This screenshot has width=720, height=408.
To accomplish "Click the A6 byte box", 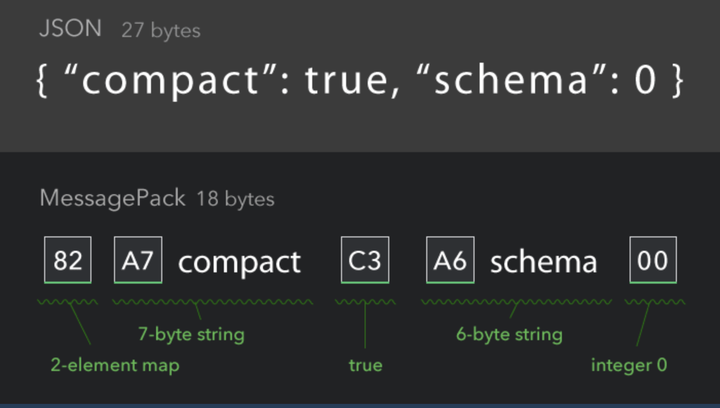I will (x=450, y=262).
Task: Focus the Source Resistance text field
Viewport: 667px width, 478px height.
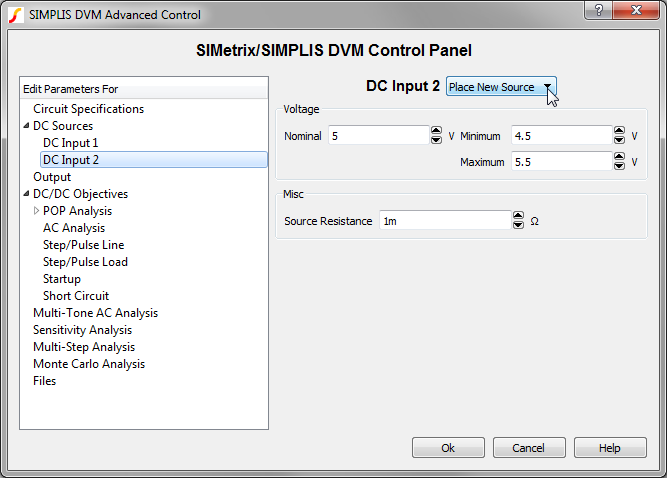Action: [x=443, y=221]
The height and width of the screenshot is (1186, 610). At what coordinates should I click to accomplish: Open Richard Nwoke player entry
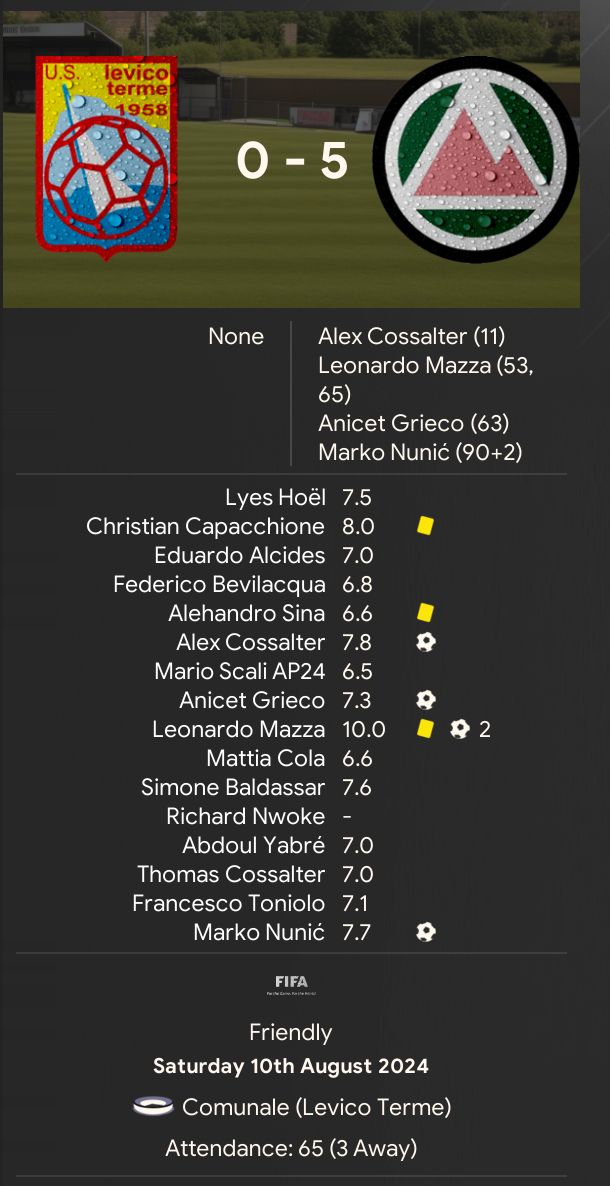(x=245, y=816)
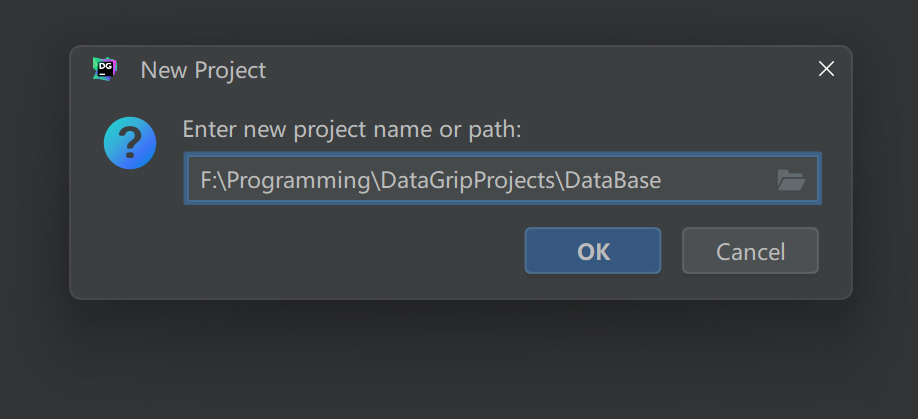Click the DataGrip logo in title bar

coord(104,69)
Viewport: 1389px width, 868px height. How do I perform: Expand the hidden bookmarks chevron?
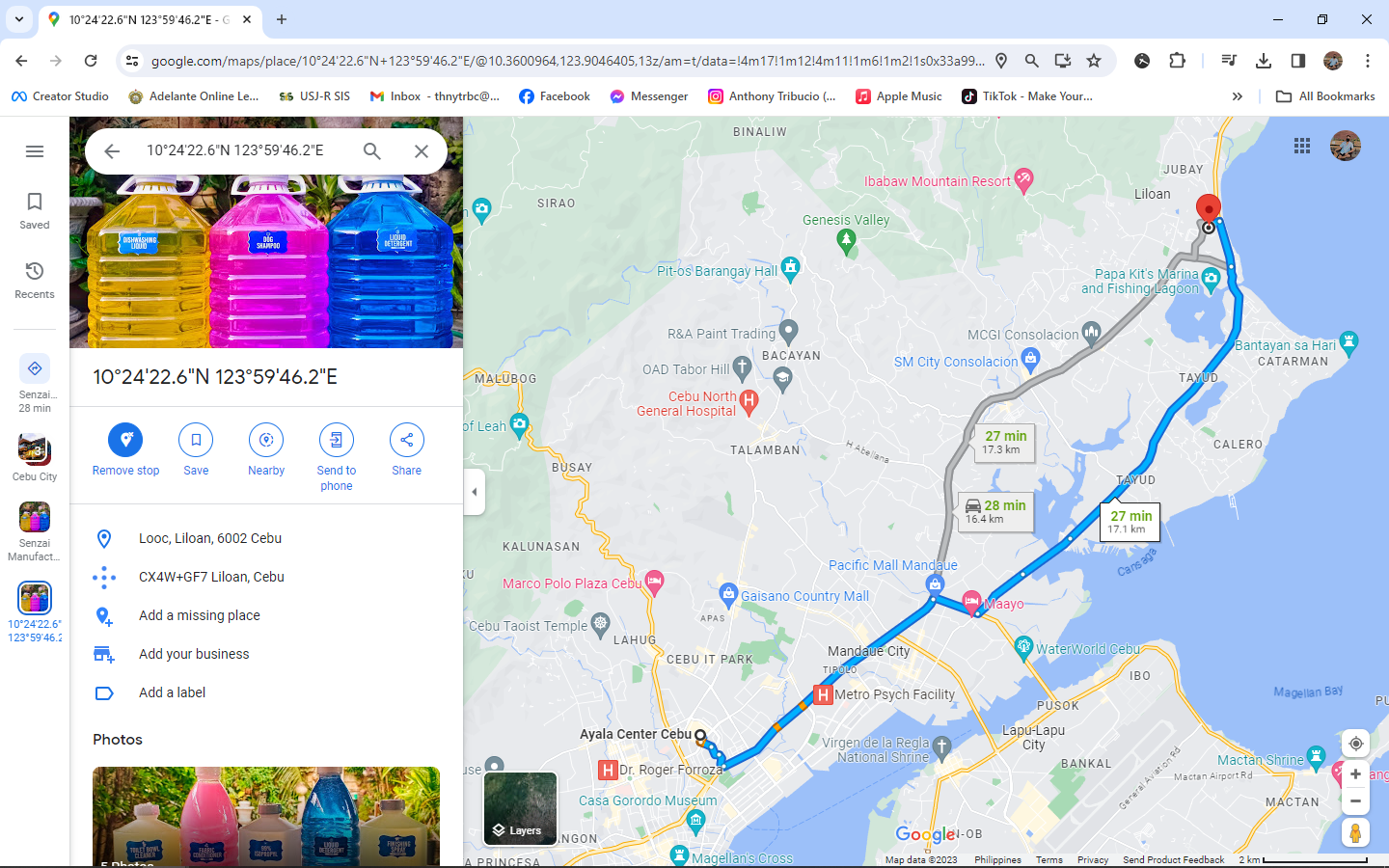click(x=1238, y=96)
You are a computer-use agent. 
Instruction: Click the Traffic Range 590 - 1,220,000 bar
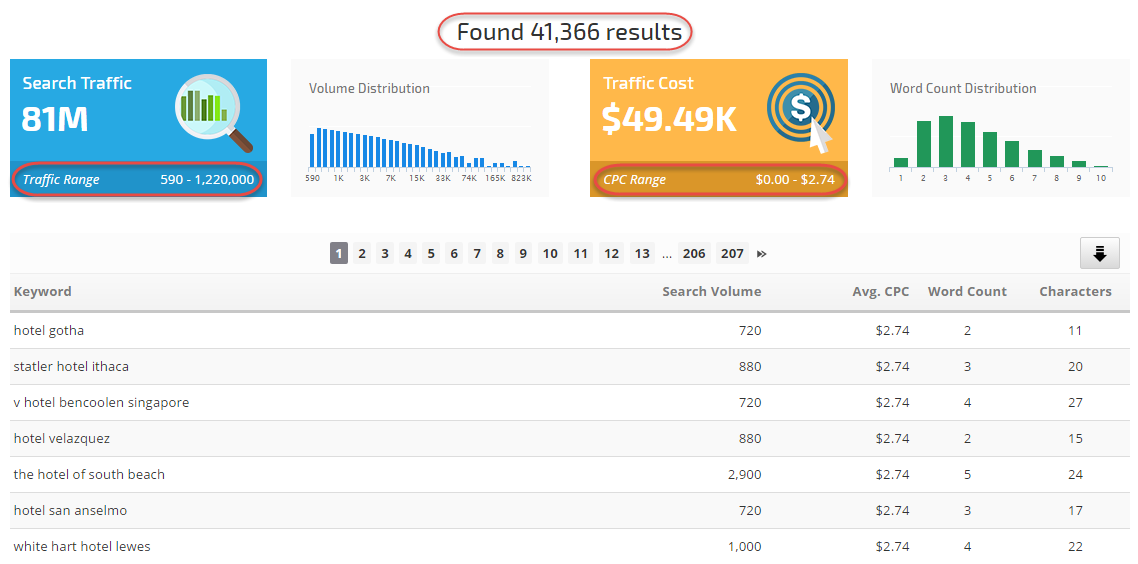click(x=138, y=180)
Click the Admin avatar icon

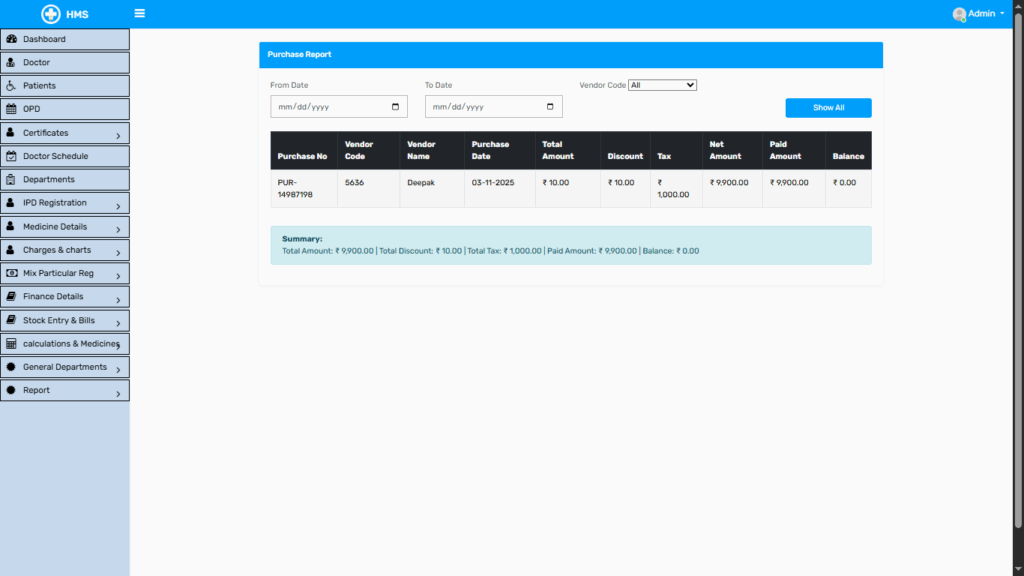coord(959,14)
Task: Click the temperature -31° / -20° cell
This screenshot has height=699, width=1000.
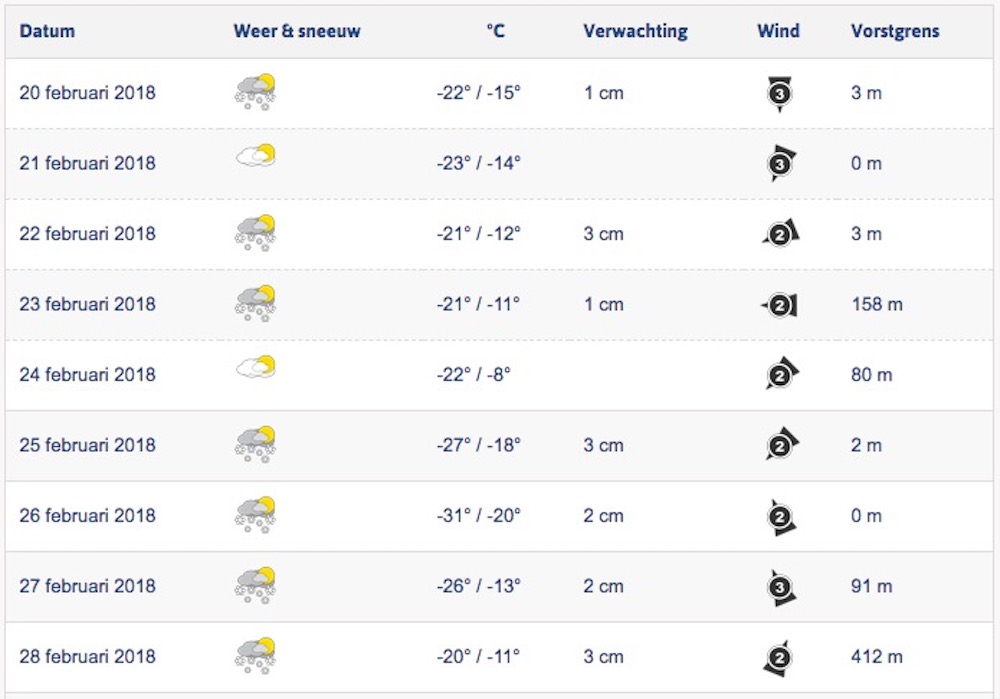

■ ■ ■

Required work
With pictures excluded, the lines running from the one containing "The height and" through the last line of the records above are to be restated exactly and in full.

Answer box
The height and width of the screenshot is (1186, 610). At what coordinates should I click to accomplish: Open Richard Nwoke player entry
(x=245, y=816)
Click the DataGrip logo in title bar

coord(104,69)
Viewport: 1389px width, 868px height. How do I perform: Expand the hidden bookmarks chevron?
click(x=1238, y=96)
You are a computer-use agent. 
Instruction: Click the Traffic Range 590 - 1,220,000 bar
click(x=138, y=180)
Click the Admin avatar icon

coord(959,14)
Task: Click the temperature -31° / -20° cell
This screenshot has height=699, width=1000.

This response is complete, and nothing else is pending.